◆ Extracted material:
______
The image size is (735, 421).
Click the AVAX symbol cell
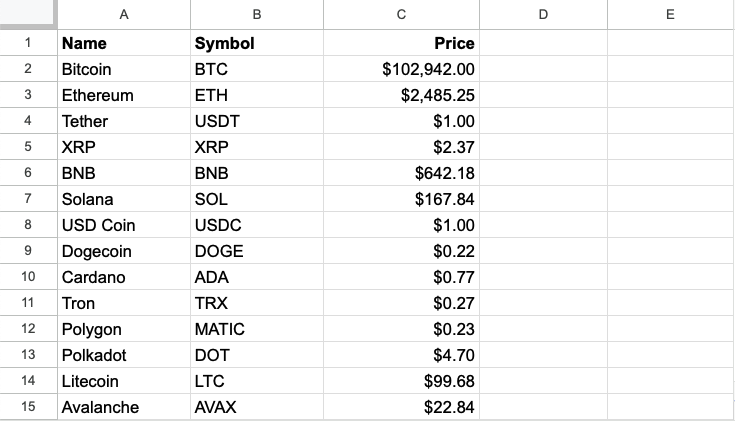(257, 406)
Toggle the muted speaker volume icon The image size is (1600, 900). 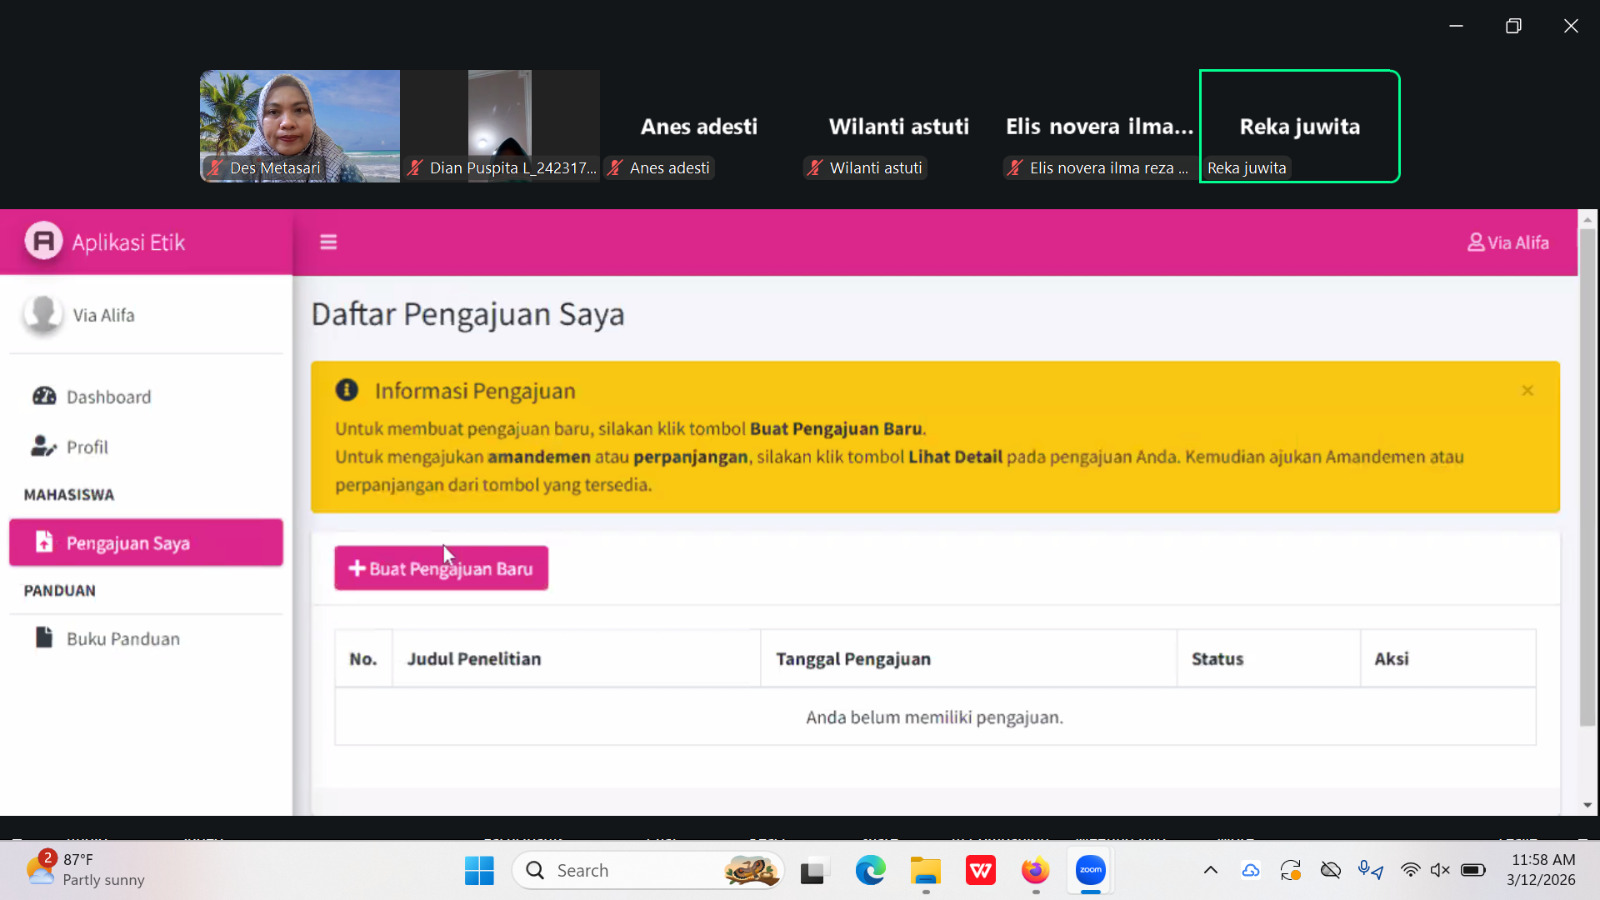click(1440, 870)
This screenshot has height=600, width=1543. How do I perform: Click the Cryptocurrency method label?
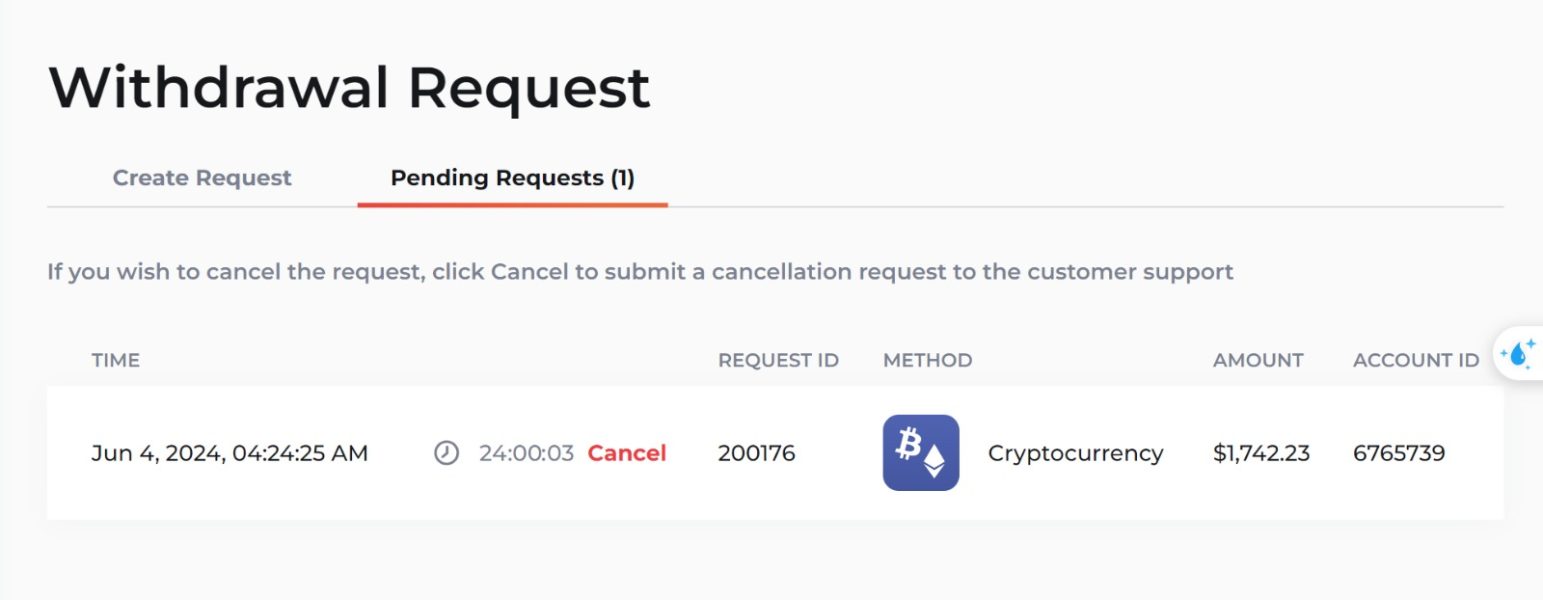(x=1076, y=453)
______
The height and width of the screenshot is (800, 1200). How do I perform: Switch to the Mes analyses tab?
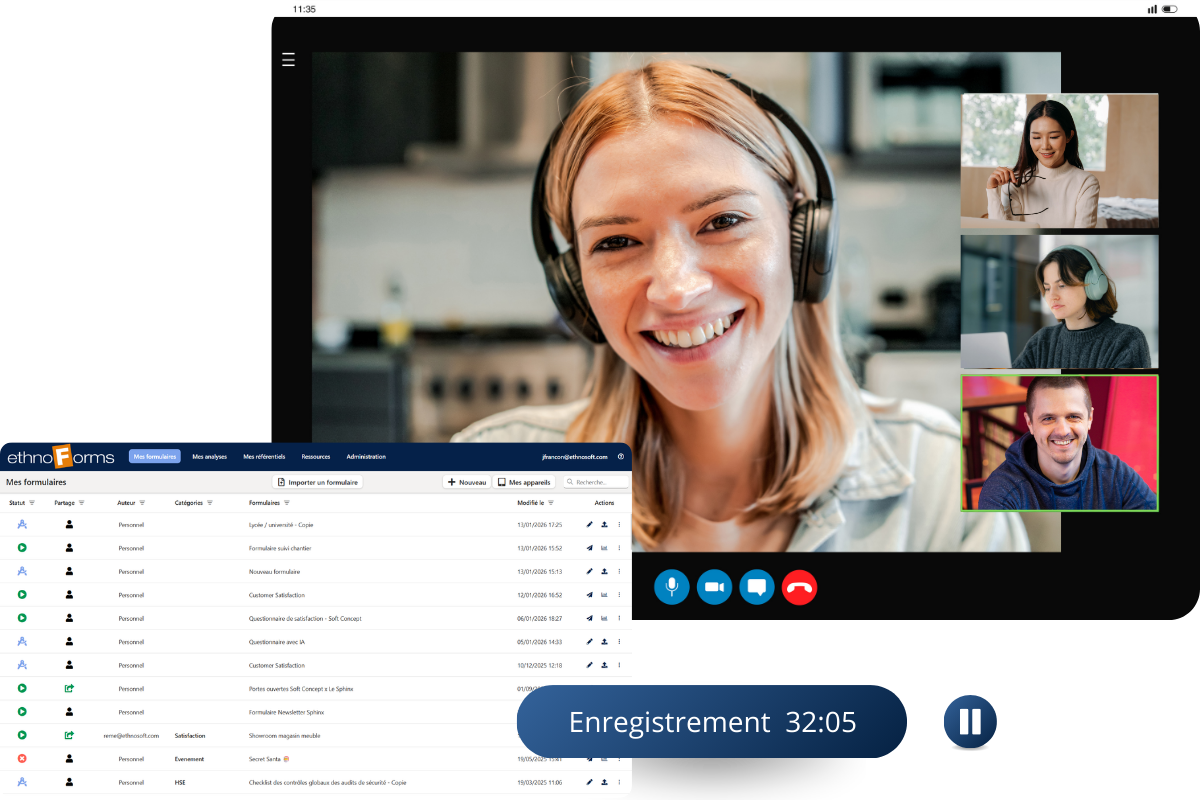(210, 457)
______
◆ Task to carry out: Quote the material from the line containing "This screenshot has" through the line containing "(x=1076, y=453)", both included, and omit the pictures.

◆ Exercise output:
This screenshot has height=600, width=1543. How do I perform: Click the Cryptocurrency method label?
(x=1076, y=453)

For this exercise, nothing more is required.